--- START ---

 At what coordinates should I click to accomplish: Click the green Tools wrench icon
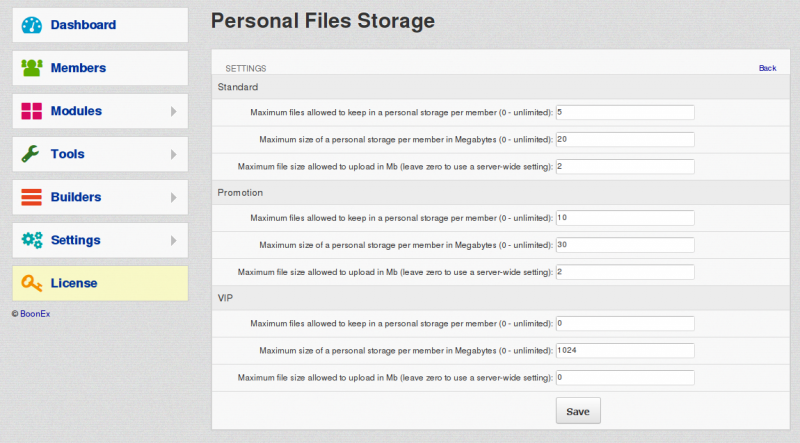click(x=31, y=154)
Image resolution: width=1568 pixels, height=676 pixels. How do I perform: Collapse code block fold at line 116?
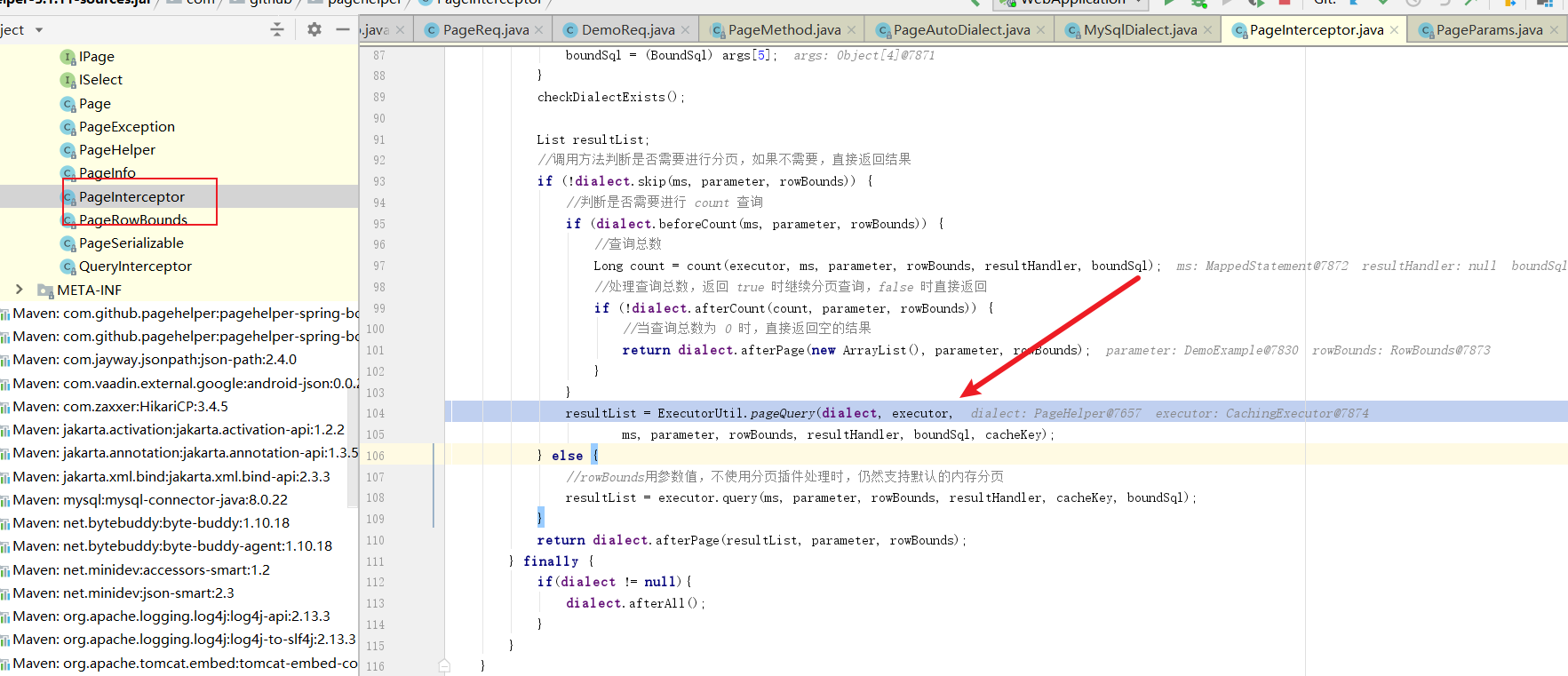click(444, 666)
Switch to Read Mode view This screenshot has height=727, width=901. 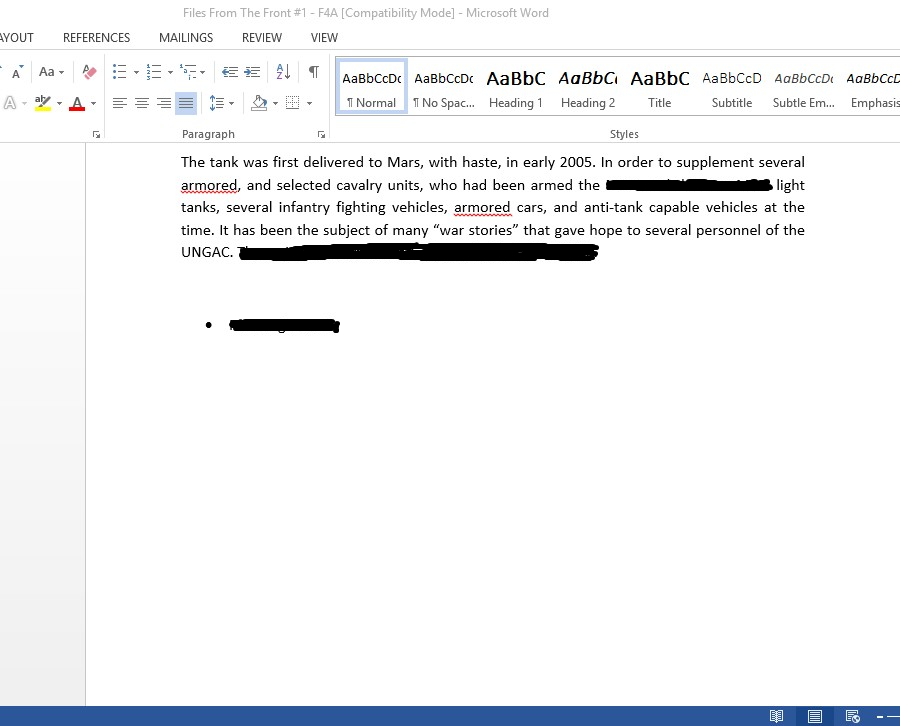(776, 716)
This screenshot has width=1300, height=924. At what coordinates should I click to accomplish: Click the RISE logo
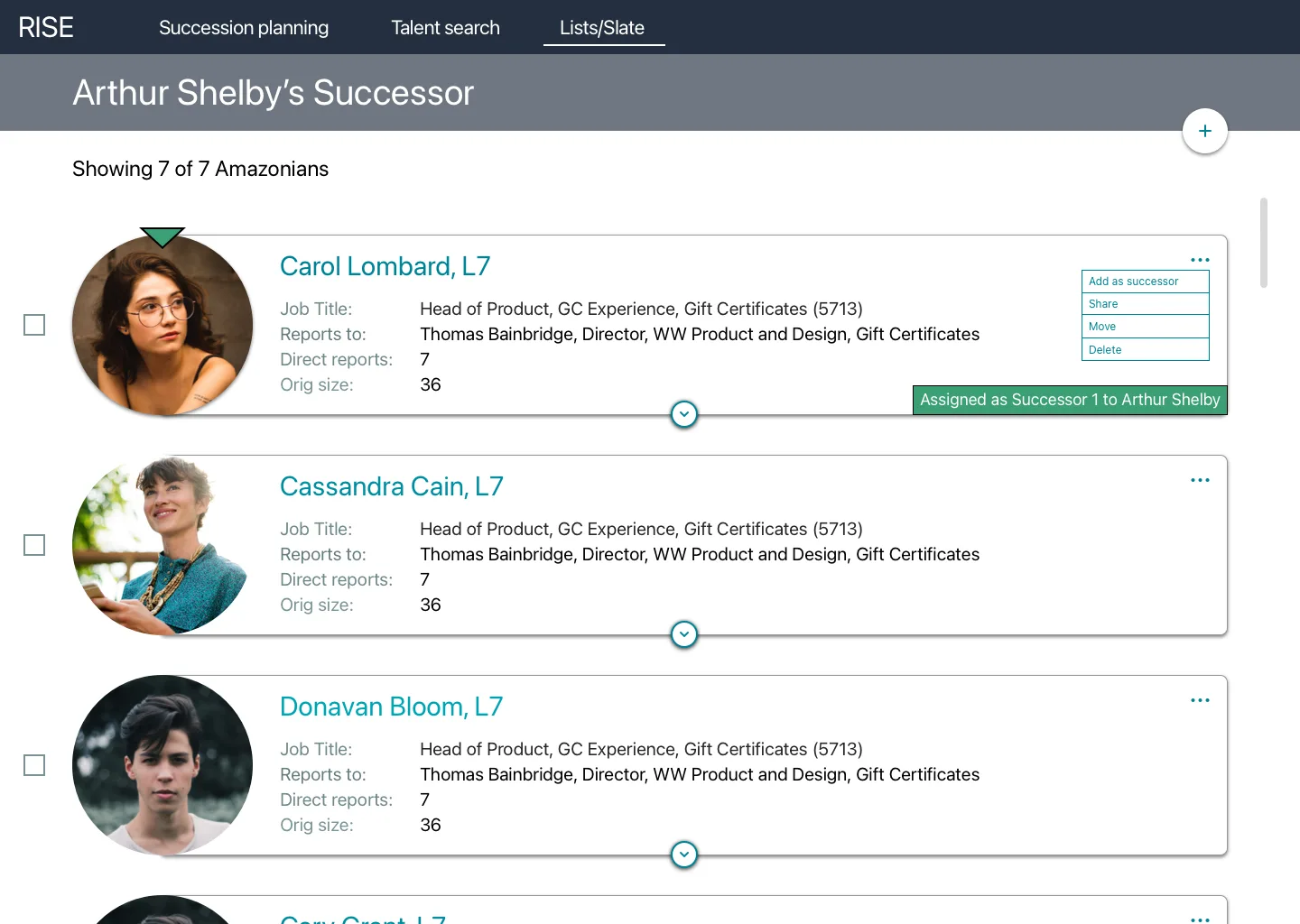click(x=46, y=27)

--- END ---

- **Assignment**
Exclude every picture, then return precisely the lines that run from the line containing "This screenshot has width=1300, height=924." through the end of the entries above.

- **Task solution**
This screenshot has width=1300, height=924. At what coordinates should I click to accomplish: Click the RISE logo
click(x=46, y=27)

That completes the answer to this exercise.